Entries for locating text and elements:
◆ ◆ ◆ ◆ ◆
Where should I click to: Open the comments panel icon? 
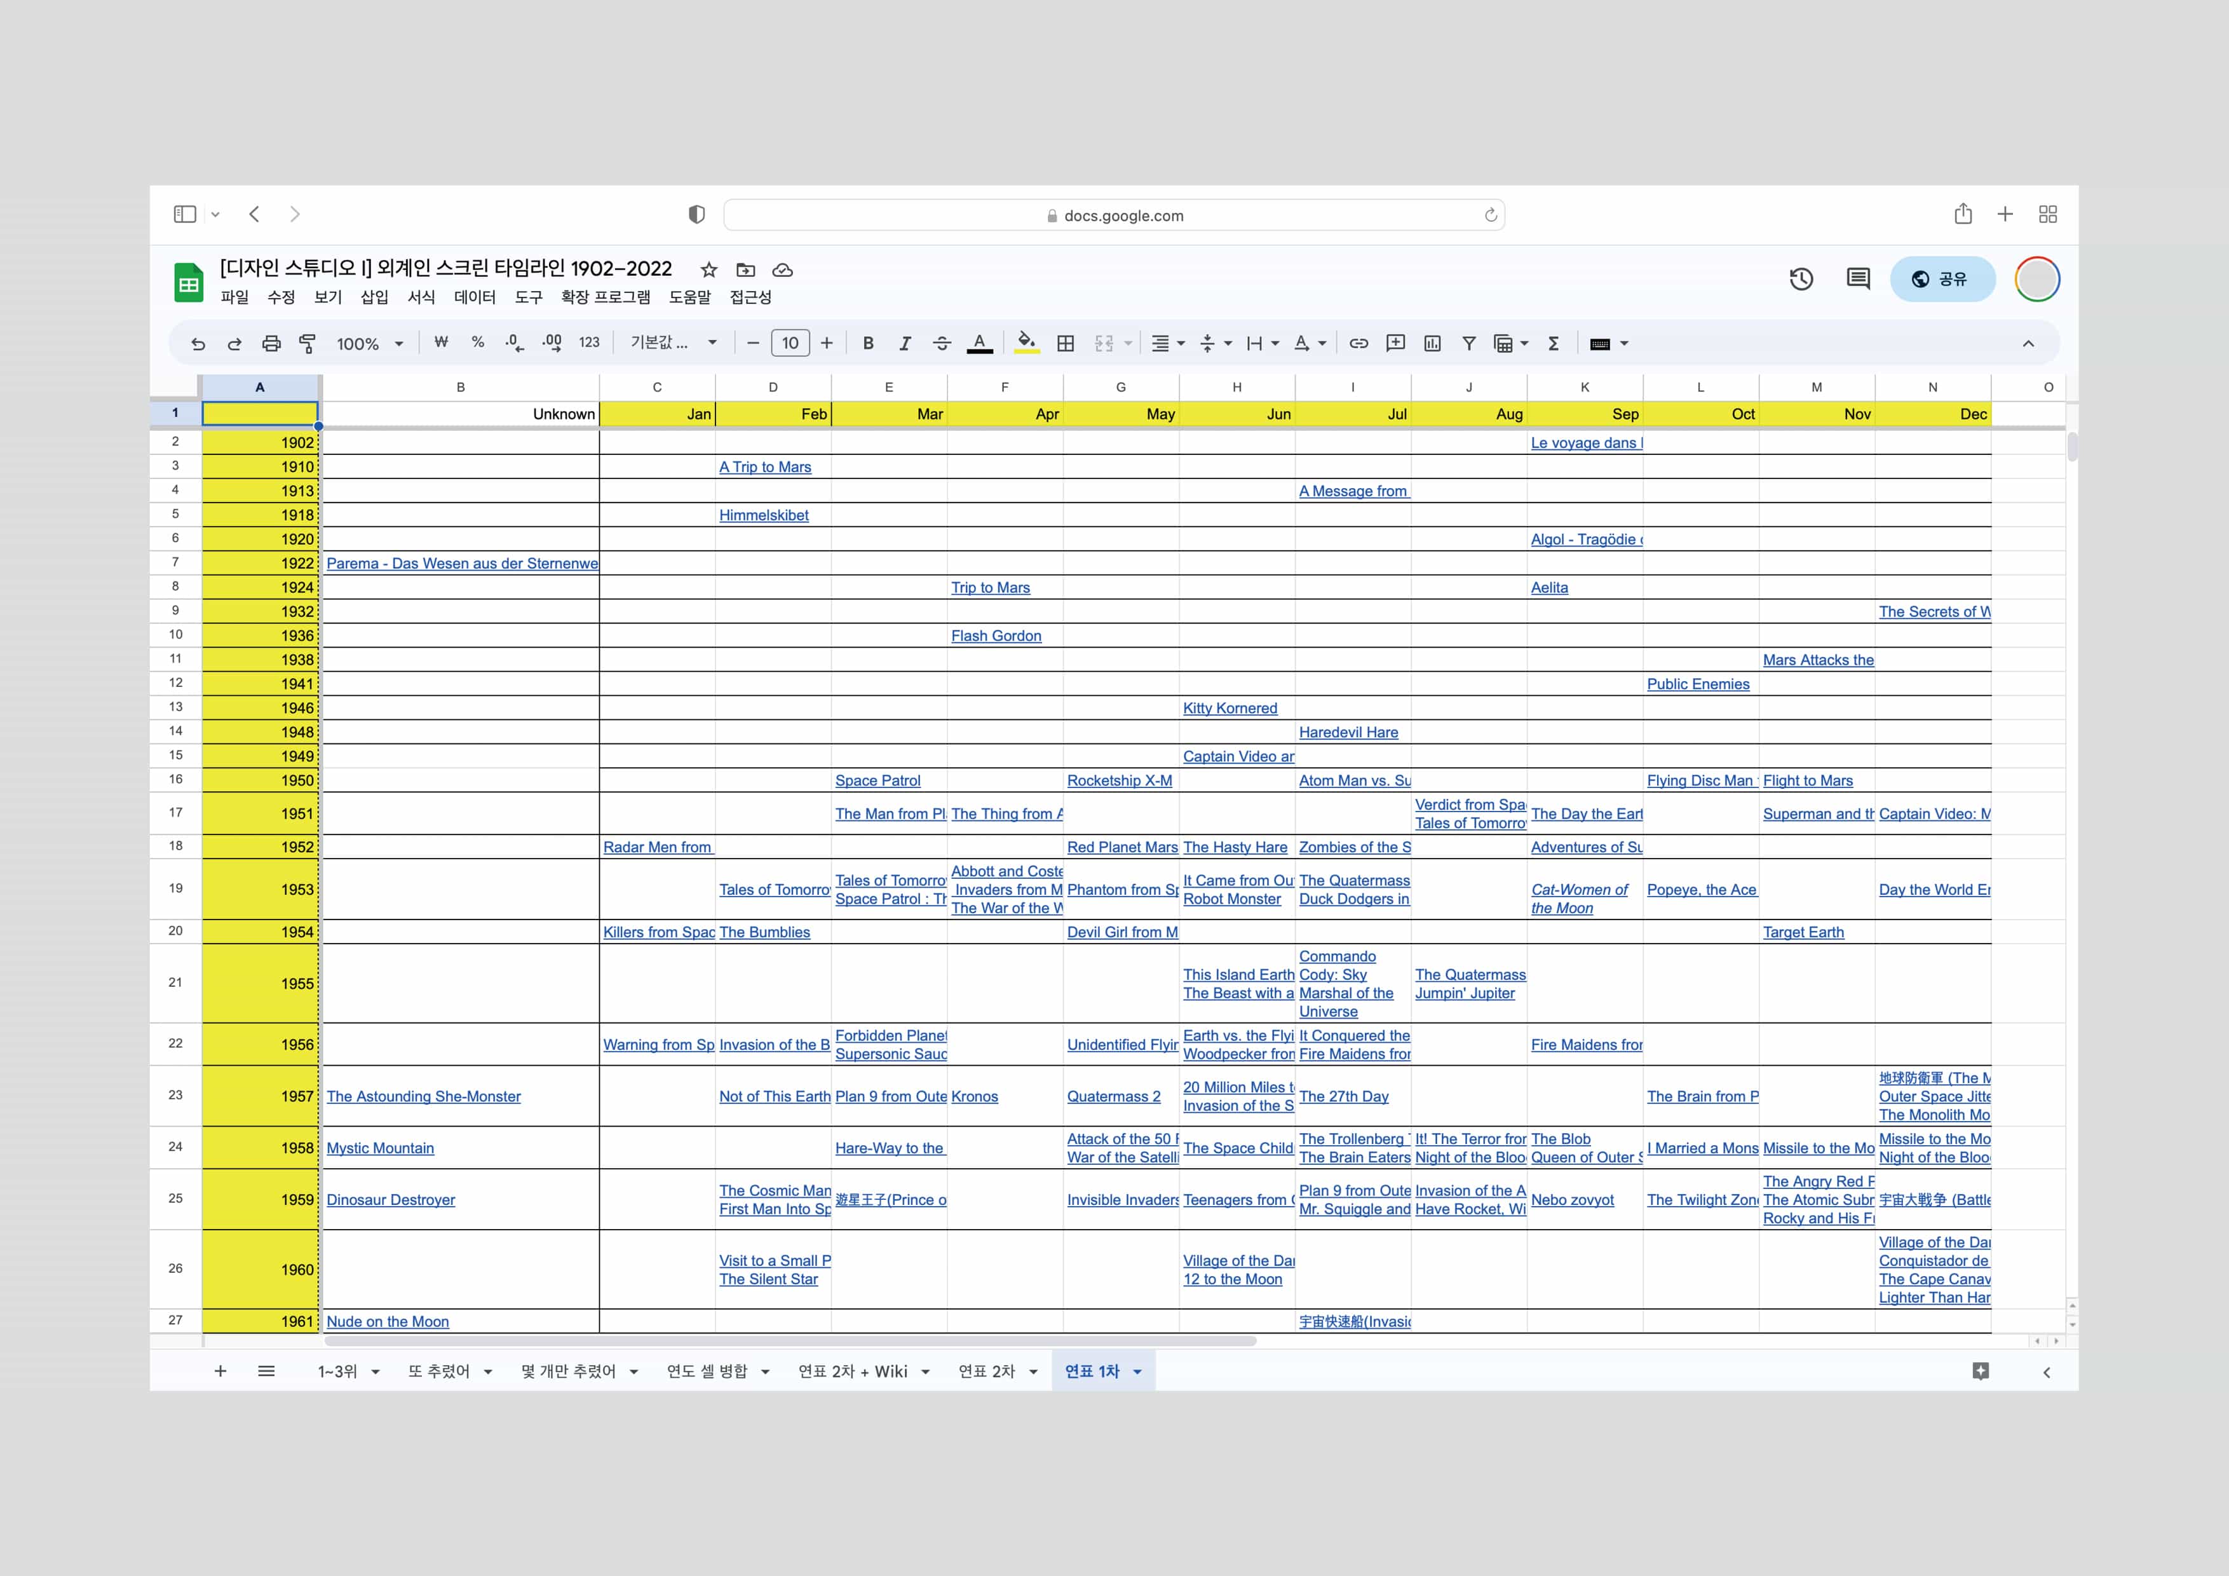[x=1857, y=280]
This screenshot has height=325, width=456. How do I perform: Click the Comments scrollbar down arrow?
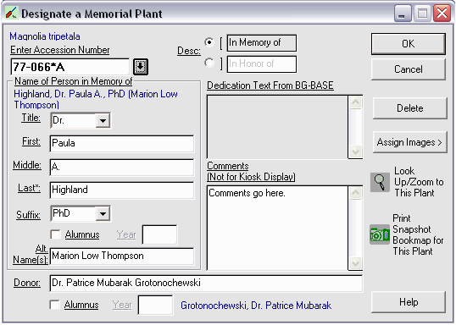355,263
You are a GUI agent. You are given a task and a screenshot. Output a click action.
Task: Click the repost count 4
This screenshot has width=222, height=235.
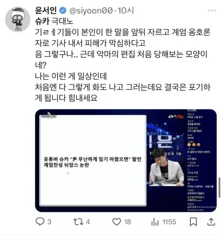click(88, 222)
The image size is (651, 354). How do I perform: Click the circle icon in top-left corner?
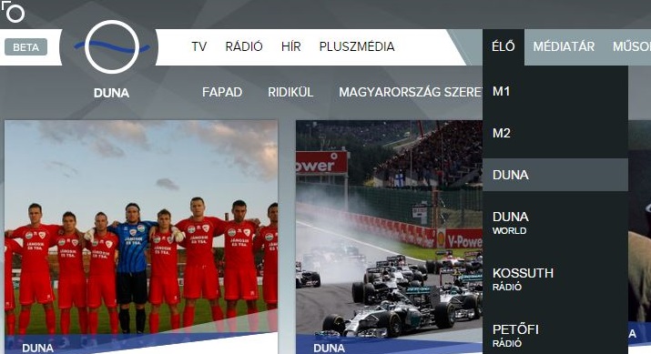point(14,12)
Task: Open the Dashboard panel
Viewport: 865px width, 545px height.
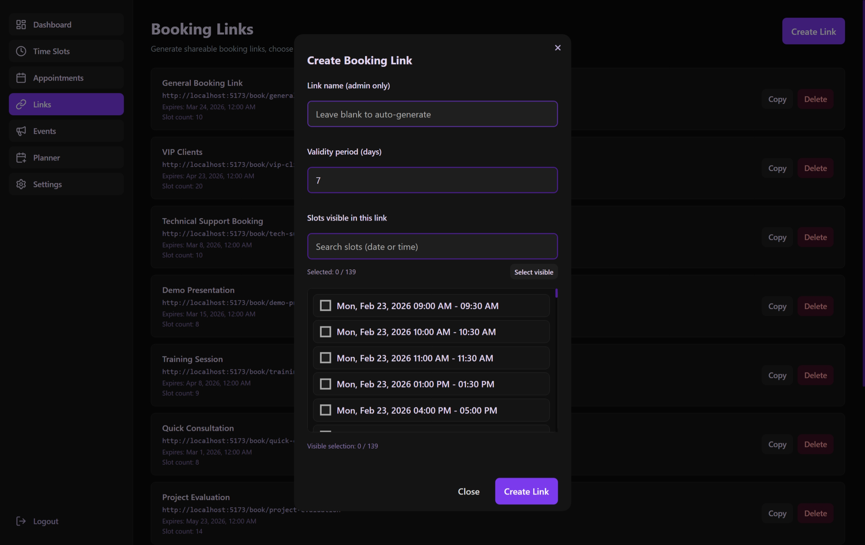Action: tap(21, 24)
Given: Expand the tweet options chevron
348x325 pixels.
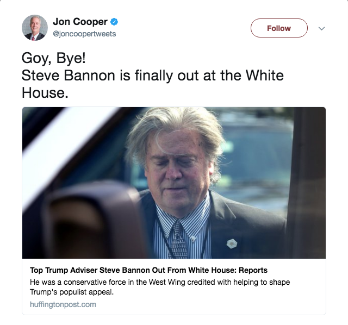Looking at the screenshot, I should (321, 28).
◆ ◆ ◆ ◆ ◆
WHAT YOU HAVE TO DO =>
Pull out every one of the lines above and reproduce each word for word, omitting the pictures.

COMPLETED EXERCISE =>
Where should I click to: Open the comments panel icon? 
[x=1857, y=280]
This screenshot has height=325, width=456. How do I perform: Click the Comments scrollbar down arrow?
355,263
You are a GUI agent. You are given a task and a screenshot. Output a click action.
Task: Click the repost count 4
This screenshot has width=222, height=235.
click(88, 222)
The image size is (651, 354). How do I perform: Click the circle icon in top-left corner?
point(14,12)
Task: Open the Dashboard panel
Viewport: 865px width, 545px height.
Action: tap(21, 24)
Given: Expand the tweet options chevron
348x325 pixels.
Looking at the screenshot, I should (321, 28).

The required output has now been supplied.